____ Extracted material
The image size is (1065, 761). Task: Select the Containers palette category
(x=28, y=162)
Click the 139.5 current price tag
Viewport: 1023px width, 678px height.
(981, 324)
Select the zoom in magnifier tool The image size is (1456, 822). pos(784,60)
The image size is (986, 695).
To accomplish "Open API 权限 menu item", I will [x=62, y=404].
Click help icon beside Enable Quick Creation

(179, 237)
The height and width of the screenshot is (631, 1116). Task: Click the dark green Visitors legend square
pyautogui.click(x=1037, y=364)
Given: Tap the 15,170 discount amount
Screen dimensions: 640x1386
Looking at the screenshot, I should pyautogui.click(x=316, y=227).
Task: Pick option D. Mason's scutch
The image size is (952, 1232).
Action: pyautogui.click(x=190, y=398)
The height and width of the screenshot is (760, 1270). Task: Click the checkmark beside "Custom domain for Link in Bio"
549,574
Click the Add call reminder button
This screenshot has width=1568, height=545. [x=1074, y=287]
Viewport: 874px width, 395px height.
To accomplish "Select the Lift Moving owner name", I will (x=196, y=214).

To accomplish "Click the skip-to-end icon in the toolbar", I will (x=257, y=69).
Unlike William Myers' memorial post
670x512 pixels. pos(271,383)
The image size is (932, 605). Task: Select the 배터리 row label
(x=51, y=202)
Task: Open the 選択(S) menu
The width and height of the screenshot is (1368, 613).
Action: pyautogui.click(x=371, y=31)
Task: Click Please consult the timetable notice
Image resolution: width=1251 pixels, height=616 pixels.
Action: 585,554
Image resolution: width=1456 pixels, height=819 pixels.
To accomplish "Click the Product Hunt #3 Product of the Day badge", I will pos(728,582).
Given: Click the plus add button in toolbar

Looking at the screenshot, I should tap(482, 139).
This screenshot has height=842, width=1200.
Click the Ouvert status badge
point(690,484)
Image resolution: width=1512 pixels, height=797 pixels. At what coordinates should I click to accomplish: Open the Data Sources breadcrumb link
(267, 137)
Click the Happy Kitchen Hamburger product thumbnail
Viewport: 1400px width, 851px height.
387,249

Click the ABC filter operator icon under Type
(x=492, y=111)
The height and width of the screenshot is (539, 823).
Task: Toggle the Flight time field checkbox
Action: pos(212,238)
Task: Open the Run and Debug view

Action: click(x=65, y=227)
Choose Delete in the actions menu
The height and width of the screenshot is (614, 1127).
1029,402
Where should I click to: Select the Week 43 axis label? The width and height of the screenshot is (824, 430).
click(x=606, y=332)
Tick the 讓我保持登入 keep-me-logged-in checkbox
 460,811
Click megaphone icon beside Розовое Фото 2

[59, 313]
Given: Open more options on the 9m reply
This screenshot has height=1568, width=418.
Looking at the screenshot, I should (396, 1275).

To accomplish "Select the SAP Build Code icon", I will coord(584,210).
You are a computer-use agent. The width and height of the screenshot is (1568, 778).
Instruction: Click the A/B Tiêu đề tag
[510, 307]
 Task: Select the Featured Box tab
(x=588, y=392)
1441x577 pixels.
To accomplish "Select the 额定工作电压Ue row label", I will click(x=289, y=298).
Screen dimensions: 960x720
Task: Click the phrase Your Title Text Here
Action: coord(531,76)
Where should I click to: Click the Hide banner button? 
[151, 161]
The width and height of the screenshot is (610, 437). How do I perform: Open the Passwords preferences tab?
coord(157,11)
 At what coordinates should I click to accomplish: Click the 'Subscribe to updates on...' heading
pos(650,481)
________
How to complete this task | For each line of the data that has the word "menu", report that line.

Output |
To accomplish "Open API 权限 menu item", I will [x=62, y=404].
Task: Open the 選択(S) menu
Choose Delete in the actions menu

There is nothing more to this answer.